Berita Terkini, Eksklusif di WhatsApp Inilah.com
Anggota Komisi XI DPR dari Fraksi PKS, Amin Ak menyoroti tarif impor sepihak dari pemerintah Amerika Serikat (AS) terhadap produk Indonesia sebesar 19 persen. Turun dari tarif awal yang dipatok 32 persen.
Namun, diskon tarif resiprokal sebesar 13 persen itu, tidak datang dari langit begitu saja. Pemerintah Indonesia harus menawarkan sejumlah proposal yang memberatkan devisa. Misalnya, Indonesia siap mengimpor energi dari AS senilai US$15 miliar, produk pertanian US$4,5 miliar, dan pembelian 50 unit pesawat Boeing. Totalnya jenderal mencapai US$34 miliar atau setara Rp552 triliun.
“Ini akan menguras devisa karena belanja negara yang sangat besar. Karena itu, saya berharap para pembantu Presiden bisa mengedepankan kehati-hatian agar kedaulatan ekonomi Indonesia tidak tergerus,” ujar Amin kepada wartawan, Jakarta, Rabu (16/7/2025).
Dia menyoroti ketimpangan dalam struktur kesepakatan tersebut. Diketahui, ekspor Indonesia ke AS tetap dikenai tarif resiprokal 19 persen, namum produk-produk AS mulai dari gandum, jagung, hingga pesawat bisa masuk ke Indonesia tanpa bea masuk yang sepadan.
“Di mana prinsip keadilan dagang atau resiprokal yang selama ini digaungkan Trump sendiri. Tarif 19% harus dibayar dengan membuka pasar kita bagi Amerika. Padahal, negara tetangga seperti Singapura hanya dikenai tarif 10 persen,” jelasnya.

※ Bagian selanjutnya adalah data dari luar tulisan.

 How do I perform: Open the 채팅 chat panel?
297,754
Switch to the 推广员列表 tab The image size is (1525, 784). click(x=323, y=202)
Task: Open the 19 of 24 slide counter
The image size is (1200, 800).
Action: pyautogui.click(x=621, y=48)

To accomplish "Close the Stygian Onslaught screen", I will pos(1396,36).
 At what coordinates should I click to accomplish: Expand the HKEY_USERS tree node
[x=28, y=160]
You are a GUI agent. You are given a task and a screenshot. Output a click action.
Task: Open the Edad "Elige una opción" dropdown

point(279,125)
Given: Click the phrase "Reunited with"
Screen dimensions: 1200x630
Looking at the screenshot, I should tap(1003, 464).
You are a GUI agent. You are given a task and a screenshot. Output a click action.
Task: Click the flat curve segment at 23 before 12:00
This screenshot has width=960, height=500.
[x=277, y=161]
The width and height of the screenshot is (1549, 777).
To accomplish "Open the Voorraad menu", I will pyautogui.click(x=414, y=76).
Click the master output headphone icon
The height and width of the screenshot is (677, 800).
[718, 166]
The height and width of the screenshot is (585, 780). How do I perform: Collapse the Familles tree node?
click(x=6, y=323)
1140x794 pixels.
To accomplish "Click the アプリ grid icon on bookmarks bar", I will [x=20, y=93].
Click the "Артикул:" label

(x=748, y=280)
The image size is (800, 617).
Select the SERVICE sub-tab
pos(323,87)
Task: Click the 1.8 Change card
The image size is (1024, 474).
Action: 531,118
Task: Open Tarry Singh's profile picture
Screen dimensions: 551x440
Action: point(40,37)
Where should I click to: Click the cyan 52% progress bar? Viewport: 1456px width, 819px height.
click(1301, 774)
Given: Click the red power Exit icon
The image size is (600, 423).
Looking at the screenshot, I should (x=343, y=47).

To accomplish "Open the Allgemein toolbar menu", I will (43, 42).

Namun demikian, dia memahami kondisi tim negosiator Indonesia yang berada di bawah tekanan sehingga kesepakatan ini adalah bentuk kompromi, meskipun perjanjian ini tidak memperkuat kedaulatan ekonomi nasional.
Ke depan, Amin mendorong, tim ekonomi yang dikomandoi Kemenko Perekonomian lebih transparan dan strategis. Di mana, seluruh isi kesepakatan diumumkan secara terbuka, termasuk kemungkinan adanya klausul tersembunyi terkait akses asing terhadap pengadaan publik, integrasi sistem pembayaran asing ke dalam QRIS, hingga pelonggaran standar halal.
“Perlu juga dinegosiasikan ulang agar resiprokal tarif lebih adil dan bersifat timbal balik. Kalau ekspor kita dikenakan 19%, maka produk AS juga perlu dikenai tarif serupa atau diberi preferensi seperti yang diterima negara ASEAN lainnya,” ucapnya.
Amin mengingatkan, pembelian besar-besaran produk AS terutama sektor pangan dan energi, selain berdampak bagi neraca perdagangan, juga berpotensi memukul sektor produksi dalam negeri.
“Kesepakatan ini jangan sampai membuat kita terlena. Ini bukan akhir, tapi awal dari tantangan baru. Kita harus memastikan bahwa keringanan tarif hari ini tidak berubah menjadi ketergantungan pangan dan energi di masa depan,” tutur dia.